# Data start

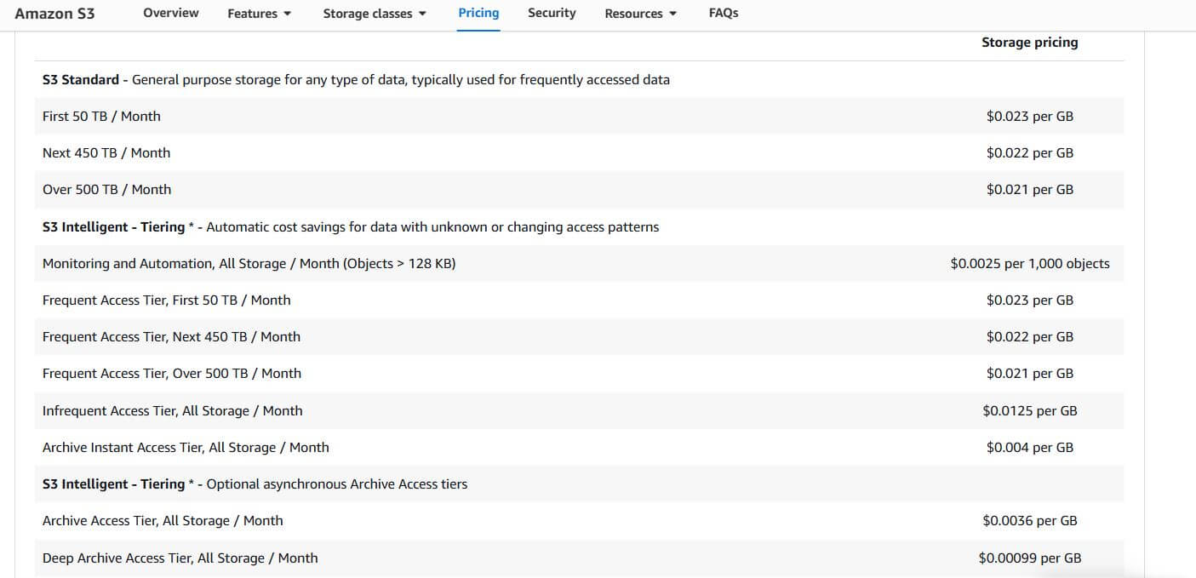The height and width of the screenshot is (578, 1196).
Task: Open the FAQs page
Action: (x=723, y=13)
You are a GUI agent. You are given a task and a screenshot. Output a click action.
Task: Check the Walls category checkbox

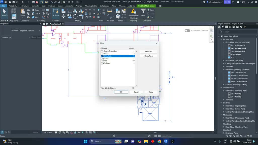(102, 61)
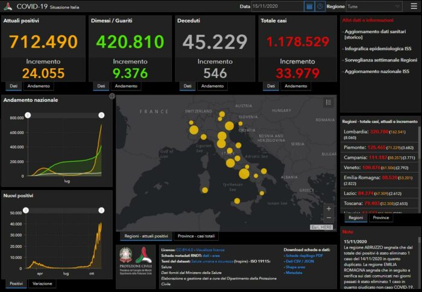Open Sorveglianza settimanale Regioni link
This screenshot has height=292, width=422.
point(380,60)
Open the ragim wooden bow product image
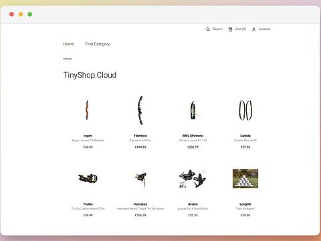 (x=87, y=110)
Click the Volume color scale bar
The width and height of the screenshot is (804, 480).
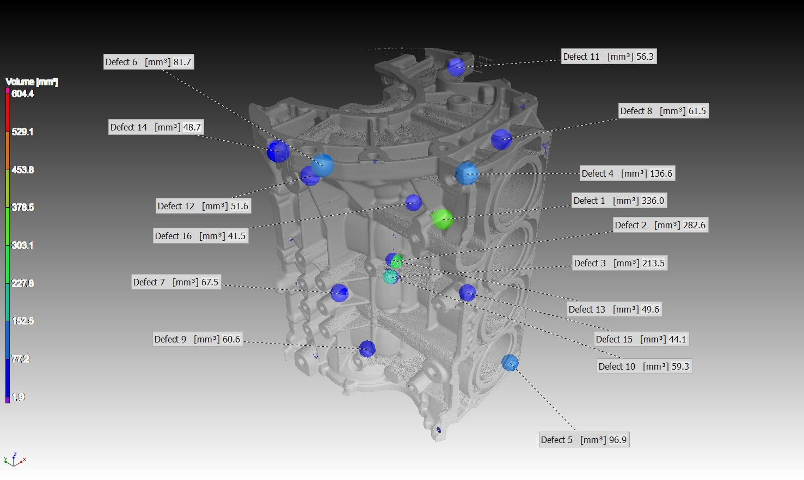[8, 245]
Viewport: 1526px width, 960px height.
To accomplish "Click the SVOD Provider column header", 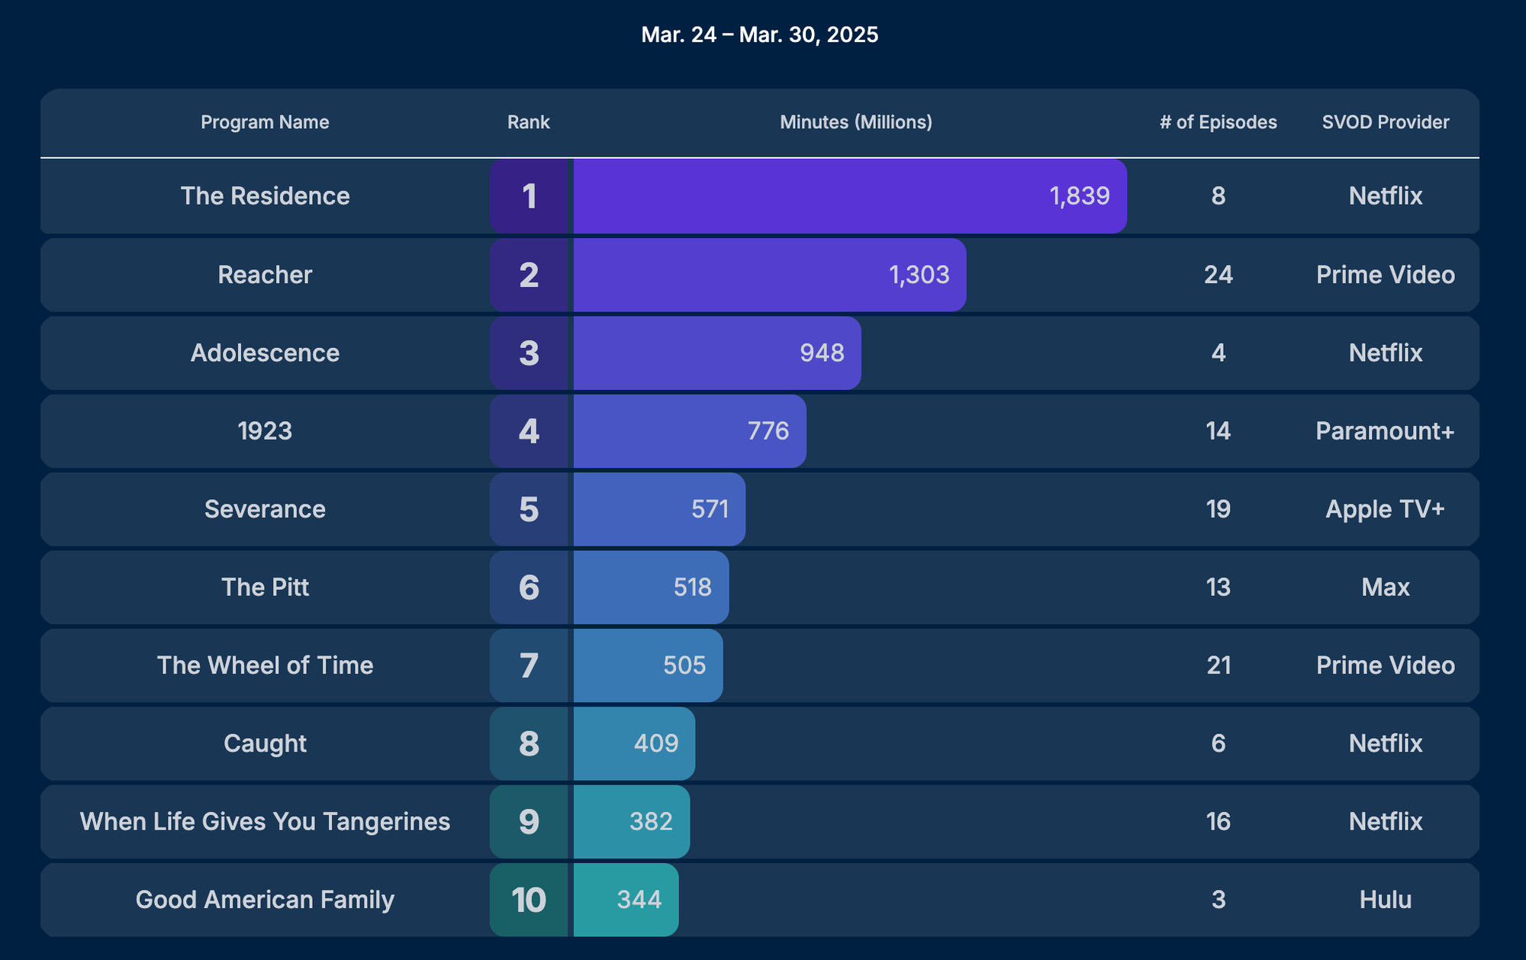I will point(1386,122).

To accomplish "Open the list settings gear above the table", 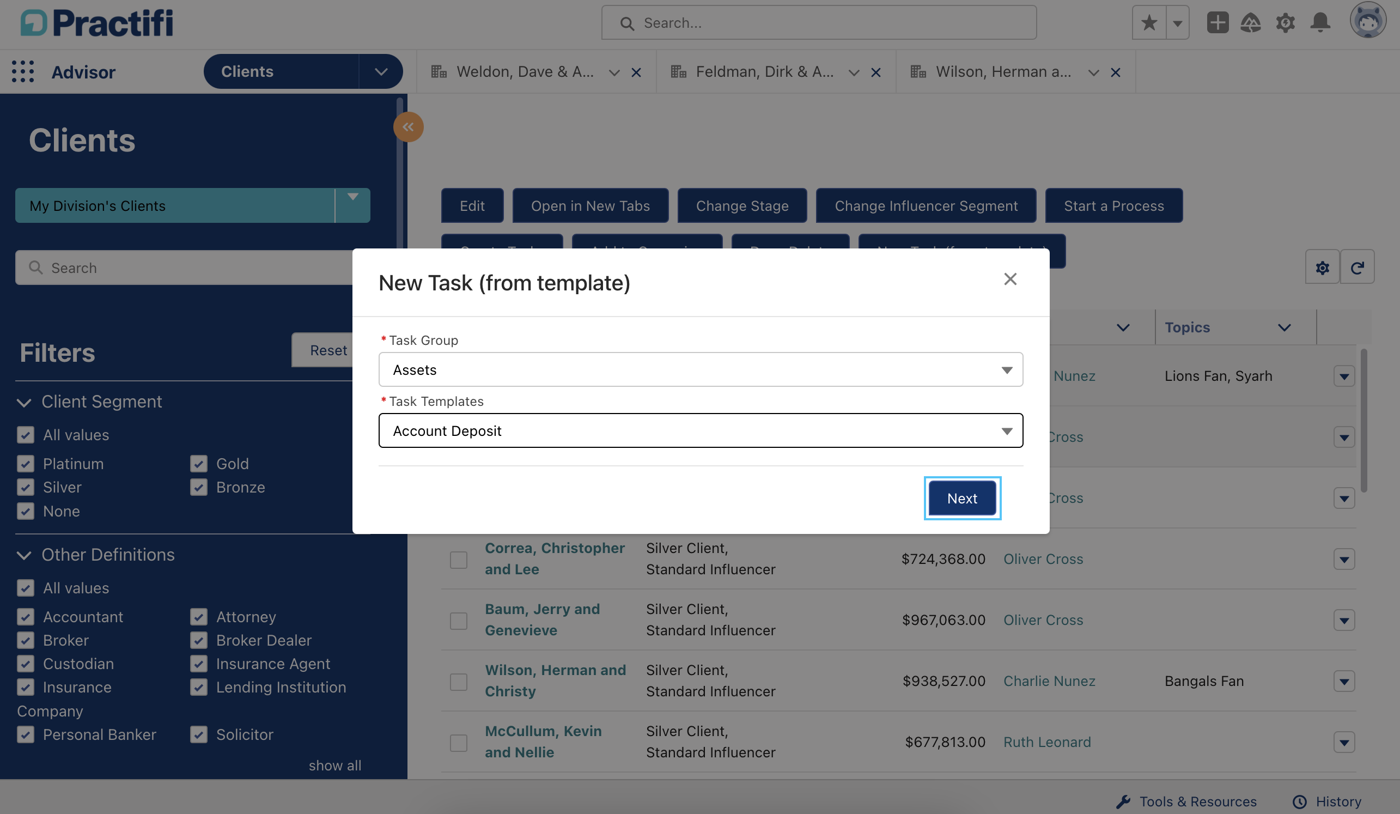I will point(1322,267).
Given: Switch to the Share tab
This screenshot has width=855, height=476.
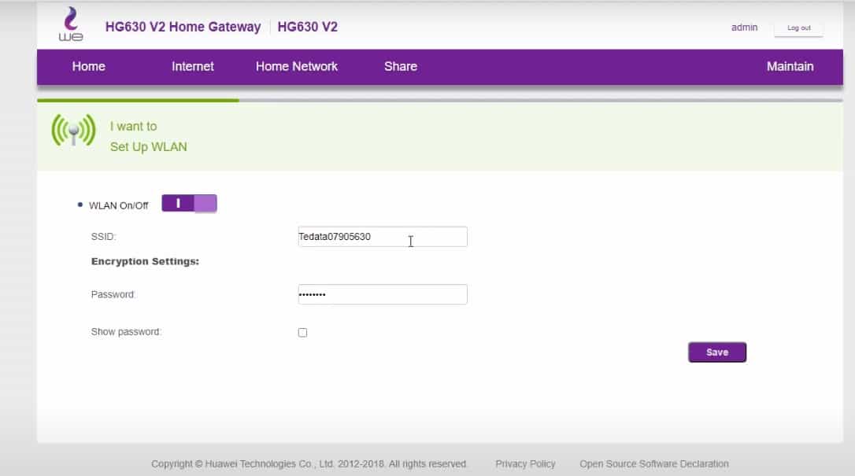Looking at the screenshot, I should pos(400,67).
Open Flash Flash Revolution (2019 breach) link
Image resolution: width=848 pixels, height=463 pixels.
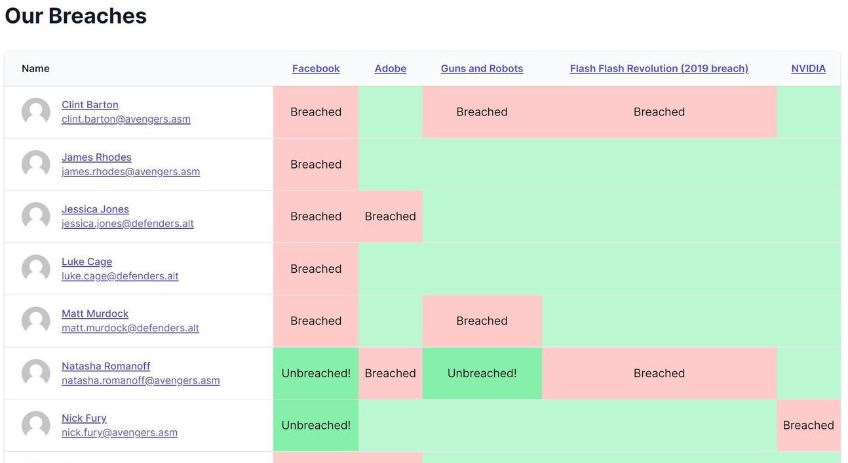[659, 69]
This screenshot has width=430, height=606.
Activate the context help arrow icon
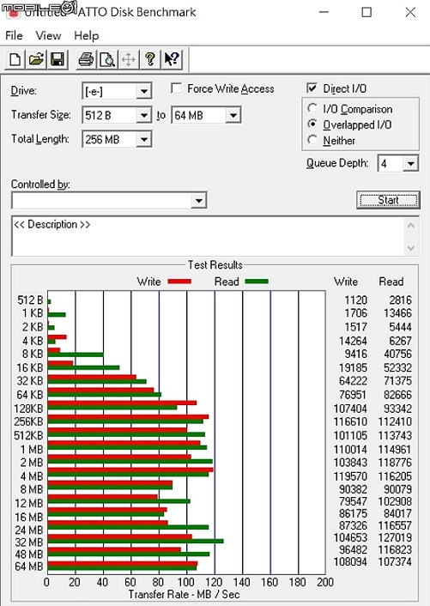coord(171,59)
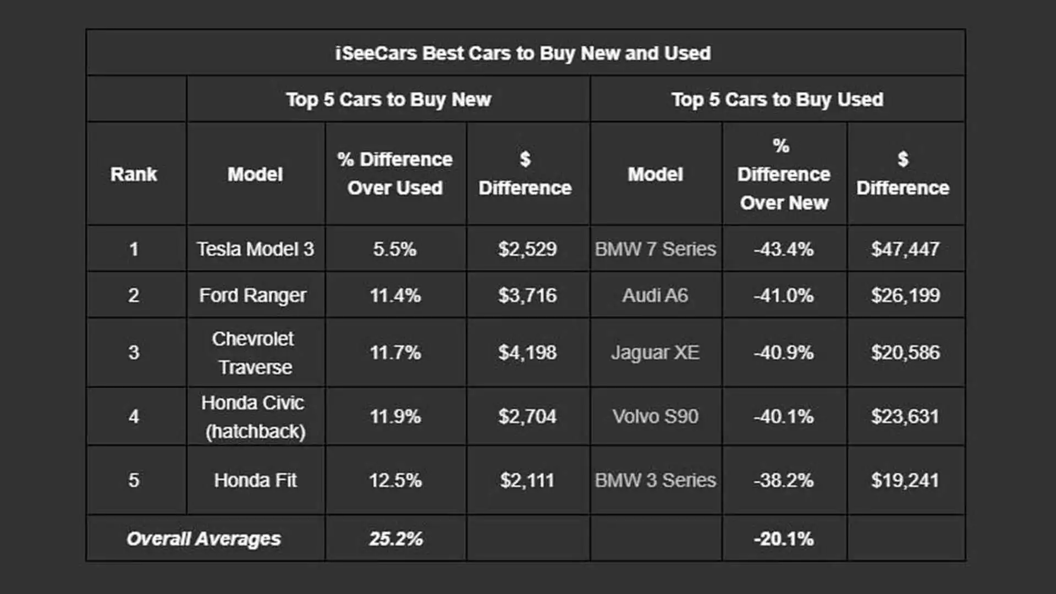Click the % Difference Over Used column header

coord(395,174)
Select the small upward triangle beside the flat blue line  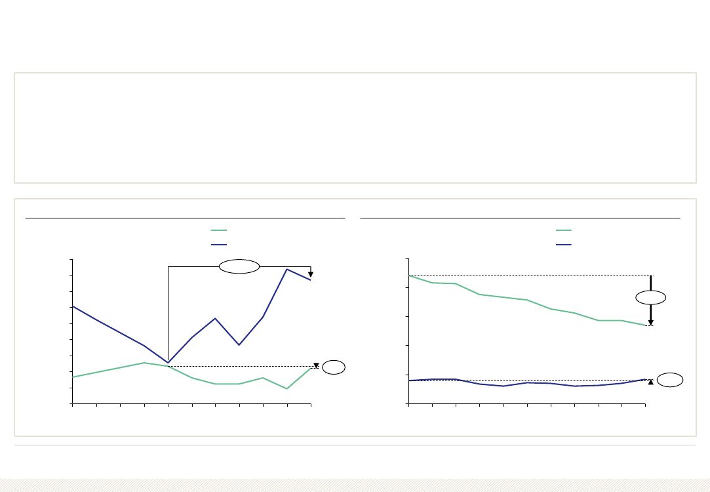(x=651, y=382)
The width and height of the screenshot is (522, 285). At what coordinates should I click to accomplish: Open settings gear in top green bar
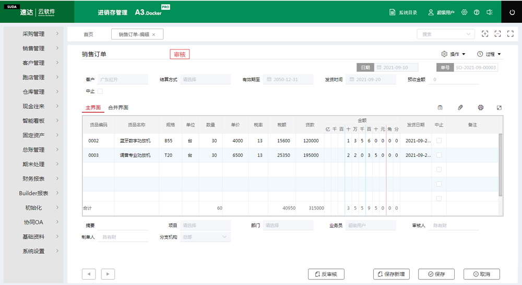(464, 12)
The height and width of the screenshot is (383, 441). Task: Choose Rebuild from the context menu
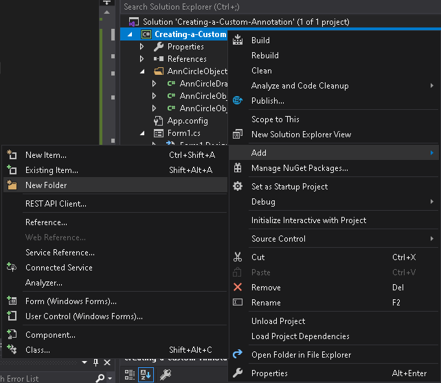click(x=265, y=56)
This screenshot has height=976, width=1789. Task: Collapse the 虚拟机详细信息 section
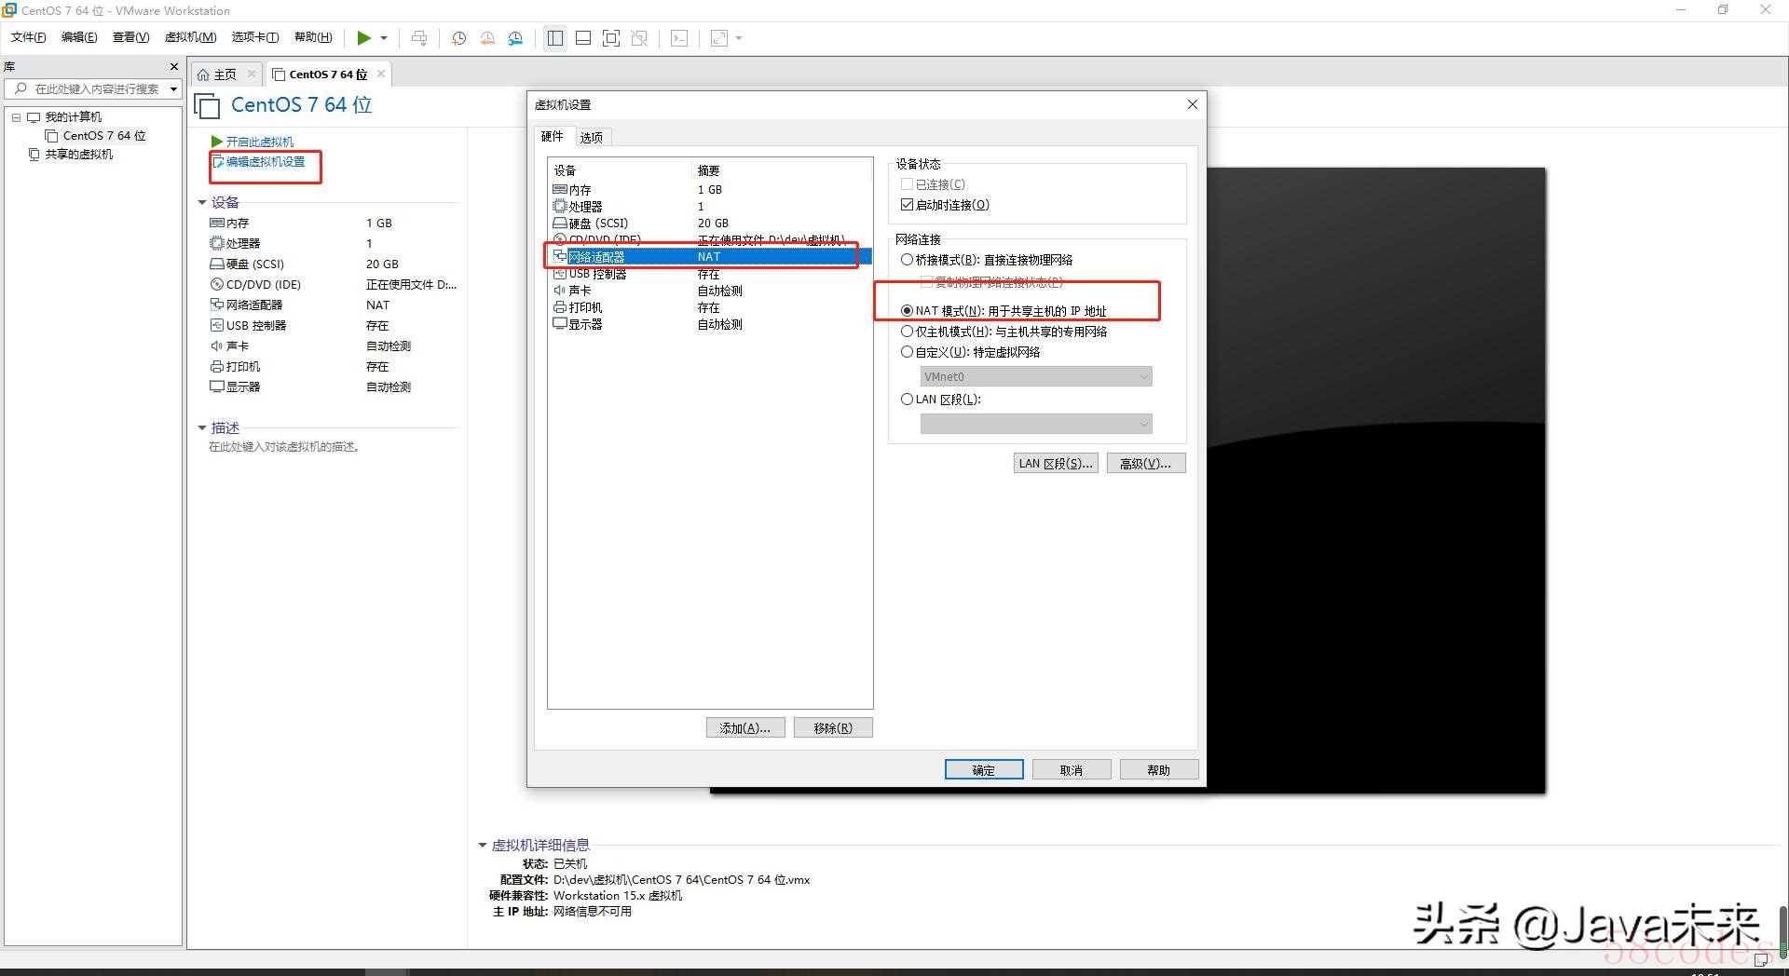(x=483, y=846)
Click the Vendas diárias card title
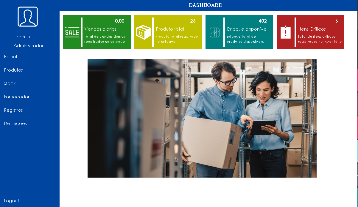Image resolution: width=358 pixels, height=207 pixels. (x=100, y=29)
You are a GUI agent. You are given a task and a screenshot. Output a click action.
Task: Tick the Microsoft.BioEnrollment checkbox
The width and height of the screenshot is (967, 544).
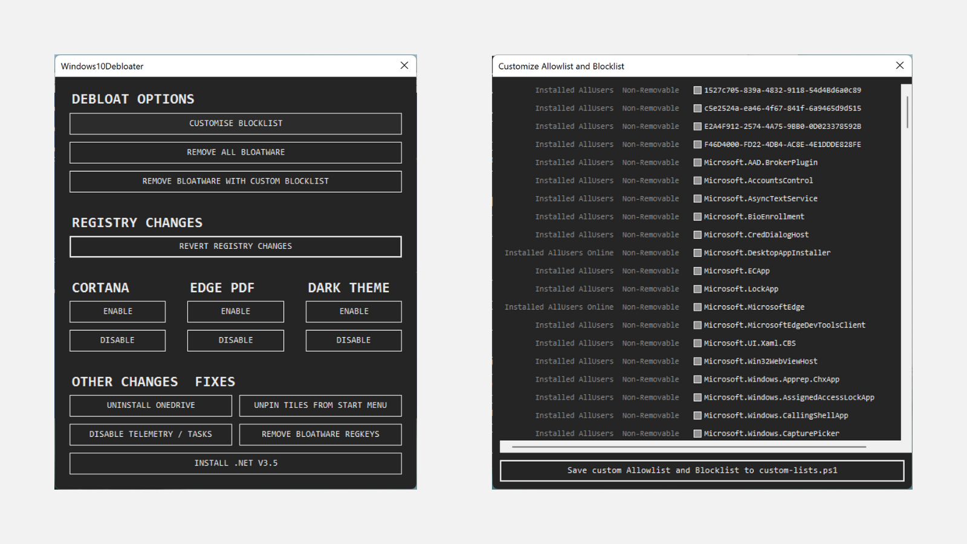click(697, 216)
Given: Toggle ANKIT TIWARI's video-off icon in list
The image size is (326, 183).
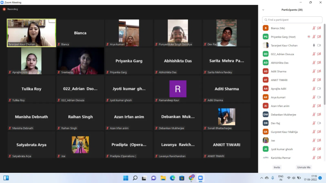Looking at the screenshot, I should tap(319, 80).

# Data end

- Aim
Begin at the line that has "The width and height of the screenshot is (522, 285)." and stop after the line that has "click(x=265, y=56)". Reproduce those listing lines with "context menu" switched to "dropdown menu", change nothing else, and leave the pictures out.

- Result of the exercise
The width and height of the screenshot is (522, 285). At what coordinates should I click to accomplish: Open settings gear in top green bar
(464, 12)
The height and width of the screenshot is (383, 441). Task: Choose Rebuild from the dropdown menu
click(x=265, y=56)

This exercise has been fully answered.